■ **Goal of the exercise**:
From the entries below, copy out all lines holding "navigation".

■ **Records to process**:
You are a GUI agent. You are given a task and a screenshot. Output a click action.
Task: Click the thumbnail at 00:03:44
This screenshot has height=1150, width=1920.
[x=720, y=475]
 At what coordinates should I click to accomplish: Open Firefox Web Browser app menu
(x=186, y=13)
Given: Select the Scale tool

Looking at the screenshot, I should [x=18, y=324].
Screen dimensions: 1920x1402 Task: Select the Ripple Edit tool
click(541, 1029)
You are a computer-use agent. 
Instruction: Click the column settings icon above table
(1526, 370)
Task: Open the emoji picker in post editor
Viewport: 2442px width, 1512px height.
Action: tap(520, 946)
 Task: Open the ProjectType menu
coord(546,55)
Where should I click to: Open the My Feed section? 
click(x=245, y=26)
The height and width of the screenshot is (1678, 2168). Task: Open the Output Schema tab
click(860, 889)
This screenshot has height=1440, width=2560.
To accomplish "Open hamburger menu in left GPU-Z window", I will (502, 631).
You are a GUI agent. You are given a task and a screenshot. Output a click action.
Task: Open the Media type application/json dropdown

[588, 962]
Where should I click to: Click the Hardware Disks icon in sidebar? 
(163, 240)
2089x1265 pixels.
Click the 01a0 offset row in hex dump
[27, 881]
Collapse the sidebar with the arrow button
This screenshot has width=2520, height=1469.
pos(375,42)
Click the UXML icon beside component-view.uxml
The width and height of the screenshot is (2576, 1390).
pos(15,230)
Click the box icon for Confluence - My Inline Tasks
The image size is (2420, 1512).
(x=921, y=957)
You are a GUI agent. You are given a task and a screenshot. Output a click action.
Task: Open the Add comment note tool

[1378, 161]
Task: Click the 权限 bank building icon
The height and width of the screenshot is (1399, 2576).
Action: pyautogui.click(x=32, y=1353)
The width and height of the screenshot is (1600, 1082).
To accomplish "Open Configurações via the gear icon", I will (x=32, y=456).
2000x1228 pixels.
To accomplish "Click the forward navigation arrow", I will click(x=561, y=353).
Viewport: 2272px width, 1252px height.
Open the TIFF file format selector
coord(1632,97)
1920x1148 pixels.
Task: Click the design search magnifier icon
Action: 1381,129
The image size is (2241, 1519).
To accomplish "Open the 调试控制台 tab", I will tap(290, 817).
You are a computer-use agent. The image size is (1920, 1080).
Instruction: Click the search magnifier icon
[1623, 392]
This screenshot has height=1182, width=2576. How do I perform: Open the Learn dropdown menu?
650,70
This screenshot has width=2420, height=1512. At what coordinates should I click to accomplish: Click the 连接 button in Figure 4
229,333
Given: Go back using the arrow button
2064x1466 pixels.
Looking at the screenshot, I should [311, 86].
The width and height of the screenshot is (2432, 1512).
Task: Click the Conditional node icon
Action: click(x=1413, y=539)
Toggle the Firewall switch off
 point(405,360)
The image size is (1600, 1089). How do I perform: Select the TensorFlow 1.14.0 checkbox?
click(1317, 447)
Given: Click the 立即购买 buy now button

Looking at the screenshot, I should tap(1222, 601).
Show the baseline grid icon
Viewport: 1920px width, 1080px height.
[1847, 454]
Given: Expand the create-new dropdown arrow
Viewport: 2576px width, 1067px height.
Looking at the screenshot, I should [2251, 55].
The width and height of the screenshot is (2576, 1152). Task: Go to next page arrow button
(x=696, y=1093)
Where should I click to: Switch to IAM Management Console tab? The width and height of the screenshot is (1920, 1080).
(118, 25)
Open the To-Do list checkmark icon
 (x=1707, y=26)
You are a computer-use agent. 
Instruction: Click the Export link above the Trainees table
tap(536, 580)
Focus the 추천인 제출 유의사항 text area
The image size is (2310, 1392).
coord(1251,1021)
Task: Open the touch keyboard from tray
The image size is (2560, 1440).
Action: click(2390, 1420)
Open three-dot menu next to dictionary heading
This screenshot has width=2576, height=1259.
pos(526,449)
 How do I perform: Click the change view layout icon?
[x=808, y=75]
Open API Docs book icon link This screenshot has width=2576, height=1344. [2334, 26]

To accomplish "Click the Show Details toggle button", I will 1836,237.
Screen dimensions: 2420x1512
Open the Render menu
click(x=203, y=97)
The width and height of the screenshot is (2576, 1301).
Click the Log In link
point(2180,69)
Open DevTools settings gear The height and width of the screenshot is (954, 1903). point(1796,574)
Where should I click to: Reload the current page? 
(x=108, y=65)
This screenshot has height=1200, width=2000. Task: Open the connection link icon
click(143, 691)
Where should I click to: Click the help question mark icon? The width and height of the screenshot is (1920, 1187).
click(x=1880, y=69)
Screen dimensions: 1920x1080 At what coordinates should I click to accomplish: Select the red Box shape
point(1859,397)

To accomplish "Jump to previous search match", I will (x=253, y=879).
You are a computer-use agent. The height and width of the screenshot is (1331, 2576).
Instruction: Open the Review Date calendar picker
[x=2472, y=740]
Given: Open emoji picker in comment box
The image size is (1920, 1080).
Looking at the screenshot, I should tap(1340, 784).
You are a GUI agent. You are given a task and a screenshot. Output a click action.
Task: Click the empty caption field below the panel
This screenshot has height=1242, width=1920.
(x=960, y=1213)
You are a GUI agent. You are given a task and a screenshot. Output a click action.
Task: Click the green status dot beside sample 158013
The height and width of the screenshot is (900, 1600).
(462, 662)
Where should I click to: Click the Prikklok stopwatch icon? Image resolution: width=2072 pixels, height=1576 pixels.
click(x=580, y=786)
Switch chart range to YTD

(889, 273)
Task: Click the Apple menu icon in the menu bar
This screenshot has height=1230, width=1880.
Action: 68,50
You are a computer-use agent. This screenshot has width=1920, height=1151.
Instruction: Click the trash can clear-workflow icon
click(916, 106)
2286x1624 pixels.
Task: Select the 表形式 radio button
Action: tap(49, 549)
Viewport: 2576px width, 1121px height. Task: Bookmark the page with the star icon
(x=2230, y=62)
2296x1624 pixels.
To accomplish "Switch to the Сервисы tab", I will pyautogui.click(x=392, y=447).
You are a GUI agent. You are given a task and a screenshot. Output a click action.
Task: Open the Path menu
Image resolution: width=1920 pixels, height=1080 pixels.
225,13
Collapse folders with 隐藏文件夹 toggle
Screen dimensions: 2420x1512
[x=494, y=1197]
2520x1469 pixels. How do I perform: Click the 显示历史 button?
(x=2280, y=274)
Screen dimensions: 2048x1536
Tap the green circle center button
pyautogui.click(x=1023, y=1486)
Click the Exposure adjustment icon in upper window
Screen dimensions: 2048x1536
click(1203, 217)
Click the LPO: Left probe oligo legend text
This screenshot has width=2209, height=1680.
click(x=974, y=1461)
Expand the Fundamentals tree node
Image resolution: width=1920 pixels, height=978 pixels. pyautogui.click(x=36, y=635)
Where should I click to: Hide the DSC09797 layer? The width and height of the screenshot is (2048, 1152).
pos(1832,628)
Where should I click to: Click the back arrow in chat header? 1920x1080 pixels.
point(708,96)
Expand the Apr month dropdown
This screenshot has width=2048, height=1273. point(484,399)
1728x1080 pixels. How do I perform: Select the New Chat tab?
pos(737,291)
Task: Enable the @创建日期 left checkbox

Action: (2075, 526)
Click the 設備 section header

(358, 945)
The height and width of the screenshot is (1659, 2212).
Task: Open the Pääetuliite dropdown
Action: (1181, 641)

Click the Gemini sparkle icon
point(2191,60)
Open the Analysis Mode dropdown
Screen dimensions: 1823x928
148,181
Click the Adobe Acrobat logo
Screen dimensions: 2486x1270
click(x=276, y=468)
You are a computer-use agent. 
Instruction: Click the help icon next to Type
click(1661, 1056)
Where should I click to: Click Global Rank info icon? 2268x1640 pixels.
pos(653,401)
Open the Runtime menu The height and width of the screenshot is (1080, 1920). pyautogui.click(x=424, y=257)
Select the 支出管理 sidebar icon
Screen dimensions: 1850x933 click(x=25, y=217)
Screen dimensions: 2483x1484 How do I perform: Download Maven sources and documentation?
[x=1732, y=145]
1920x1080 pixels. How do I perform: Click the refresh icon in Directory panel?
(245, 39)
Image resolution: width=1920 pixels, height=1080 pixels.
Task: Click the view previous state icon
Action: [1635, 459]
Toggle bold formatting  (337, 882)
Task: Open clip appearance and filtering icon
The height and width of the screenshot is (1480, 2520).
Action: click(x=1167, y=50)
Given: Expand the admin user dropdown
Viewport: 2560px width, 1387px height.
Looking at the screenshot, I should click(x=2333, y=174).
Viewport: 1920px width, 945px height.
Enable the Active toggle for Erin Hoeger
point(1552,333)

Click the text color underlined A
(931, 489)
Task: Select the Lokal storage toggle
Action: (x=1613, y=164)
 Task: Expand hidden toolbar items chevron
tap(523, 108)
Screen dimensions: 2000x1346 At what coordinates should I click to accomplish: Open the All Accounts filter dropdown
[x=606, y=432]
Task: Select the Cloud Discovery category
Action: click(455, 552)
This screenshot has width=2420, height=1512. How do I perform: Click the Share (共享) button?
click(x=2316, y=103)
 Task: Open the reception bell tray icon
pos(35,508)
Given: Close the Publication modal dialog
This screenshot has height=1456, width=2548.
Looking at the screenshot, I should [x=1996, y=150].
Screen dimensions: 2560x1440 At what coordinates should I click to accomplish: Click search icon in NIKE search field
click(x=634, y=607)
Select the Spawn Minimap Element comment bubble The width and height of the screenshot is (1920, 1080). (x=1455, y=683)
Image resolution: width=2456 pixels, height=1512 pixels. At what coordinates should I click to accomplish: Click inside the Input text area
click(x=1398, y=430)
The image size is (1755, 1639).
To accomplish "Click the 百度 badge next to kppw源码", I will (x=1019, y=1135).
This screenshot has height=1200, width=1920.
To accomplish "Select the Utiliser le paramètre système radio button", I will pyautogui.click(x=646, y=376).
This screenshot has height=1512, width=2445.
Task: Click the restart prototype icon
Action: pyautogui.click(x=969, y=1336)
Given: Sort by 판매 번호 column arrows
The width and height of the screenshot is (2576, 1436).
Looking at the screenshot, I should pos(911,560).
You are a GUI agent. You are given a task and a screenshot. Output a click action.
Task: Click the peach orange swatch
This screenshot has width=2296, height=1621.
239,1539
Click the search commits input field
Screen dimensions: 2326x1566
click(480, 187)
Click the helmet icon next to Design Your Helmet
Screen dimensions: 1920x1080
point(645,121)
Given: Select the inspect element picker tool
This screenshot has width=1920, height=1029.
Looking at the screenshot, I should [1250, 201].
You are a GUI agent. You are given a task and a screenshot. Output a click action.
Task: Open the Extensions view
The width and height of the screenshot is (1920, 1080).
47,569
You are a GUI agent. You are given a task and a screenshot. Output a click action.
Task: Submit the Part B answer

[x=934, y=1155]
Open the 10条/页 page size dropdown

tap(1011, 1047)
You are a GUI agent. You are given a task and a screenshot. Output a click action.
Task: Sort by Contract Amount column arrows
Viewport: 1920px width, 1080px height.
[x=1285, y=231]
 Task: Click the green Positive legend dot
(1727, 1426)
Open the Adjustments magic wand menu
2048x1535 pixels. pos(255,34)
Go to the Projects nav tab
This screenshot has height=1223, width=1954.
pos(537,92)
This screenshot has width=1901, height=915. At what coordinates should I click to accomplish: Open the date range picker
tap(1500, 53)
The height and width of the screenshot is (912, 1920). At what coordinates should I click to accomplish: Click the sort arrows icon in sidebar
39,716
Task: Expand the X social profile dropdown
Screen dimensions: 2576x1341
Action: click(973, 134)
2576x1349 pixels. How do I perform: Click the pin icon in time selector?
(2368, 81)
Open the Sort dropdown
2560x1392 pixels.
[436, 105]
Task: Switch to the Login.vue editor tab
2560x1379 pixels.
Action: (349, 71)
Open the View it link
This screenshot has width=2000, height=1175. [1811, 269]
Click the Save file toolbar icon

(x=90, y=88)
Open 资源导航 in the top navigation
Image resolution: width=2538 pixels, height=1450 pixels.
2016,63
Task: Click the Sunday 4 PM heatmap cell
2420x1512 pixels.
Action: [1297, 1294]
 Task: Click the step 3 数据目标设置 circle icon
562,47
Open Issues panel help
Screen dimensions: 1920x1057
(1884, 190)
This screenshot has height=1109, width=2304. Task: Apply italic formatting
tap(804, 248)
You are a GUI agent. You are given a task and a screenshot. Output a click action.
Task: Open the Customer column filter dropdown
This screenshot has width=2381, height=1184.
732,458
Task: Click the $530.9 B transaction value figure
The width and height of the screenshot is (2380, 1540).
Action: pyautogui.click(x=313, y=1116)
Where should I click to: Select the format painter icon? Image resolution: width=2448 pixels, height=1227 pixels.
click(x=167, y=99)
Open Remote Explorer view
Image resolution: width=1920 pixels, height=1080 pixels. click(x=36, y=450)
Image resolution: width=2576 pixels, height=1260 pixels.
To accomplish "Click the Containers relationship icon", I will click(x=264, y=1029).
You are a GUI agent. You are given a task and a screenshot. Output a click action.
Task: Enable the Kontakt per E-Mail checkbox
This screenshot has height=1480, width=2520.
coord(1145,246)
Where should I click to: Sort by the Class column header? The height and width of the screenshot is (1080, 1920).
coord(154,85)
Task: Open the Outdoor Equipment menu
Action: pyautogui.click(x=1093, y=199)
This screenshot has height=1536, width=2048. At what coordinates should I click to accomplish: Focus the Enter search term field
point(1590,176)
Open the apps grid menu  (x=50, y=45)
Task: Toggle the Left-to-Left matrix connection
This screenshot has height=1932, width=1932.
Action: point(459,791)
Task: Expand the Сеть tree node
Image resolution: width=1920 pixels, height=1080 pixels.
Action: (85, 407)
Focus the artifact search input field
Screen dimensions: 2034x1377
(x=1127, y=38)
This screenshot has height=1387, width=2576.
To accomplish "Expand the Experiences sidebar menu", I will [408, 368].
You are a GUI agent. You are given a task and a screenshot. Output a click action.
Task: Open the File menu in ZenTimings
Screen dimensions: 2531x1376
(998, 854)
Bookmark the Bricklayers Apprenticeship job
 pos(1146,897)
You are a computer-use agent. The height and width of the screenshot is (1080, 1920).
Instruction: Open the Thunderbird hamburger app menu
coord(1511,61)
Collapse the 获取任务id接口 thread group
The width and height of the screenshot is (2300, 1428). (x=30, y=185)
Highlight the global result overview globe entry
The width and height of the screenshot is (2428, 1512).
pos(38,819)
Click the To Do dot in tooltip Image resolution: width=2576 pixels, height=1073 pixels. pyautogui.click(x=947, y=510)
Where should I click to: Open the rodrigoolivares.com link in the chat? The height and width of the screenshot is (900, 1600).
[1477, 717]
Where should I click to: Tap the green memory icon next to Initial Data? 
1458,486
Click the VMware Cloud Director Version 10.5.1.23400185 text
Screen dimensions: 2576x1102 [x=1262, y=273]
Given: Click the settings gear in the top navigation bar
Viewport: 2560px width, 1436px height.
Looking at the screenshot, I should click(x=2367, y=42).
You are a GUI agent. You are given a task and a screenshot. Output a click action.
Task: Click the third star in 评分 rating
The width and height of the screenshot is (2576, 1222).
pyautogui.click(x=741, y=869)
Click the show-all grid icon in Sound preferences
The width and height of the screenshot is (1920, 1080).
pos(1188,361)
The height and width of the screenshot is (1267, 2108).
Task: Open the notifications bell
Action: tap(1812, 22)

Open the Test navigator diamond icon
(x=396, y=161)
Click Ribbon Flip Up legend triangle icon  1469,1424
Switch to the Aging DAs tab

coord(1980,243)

■ **Answer for this exercise**:
To accomplish "Click the forward navigation arrow", I will click(x=561, y=353).
Open 资源导航 in the top navigation
Given: Click the settings gear in the top navigation bar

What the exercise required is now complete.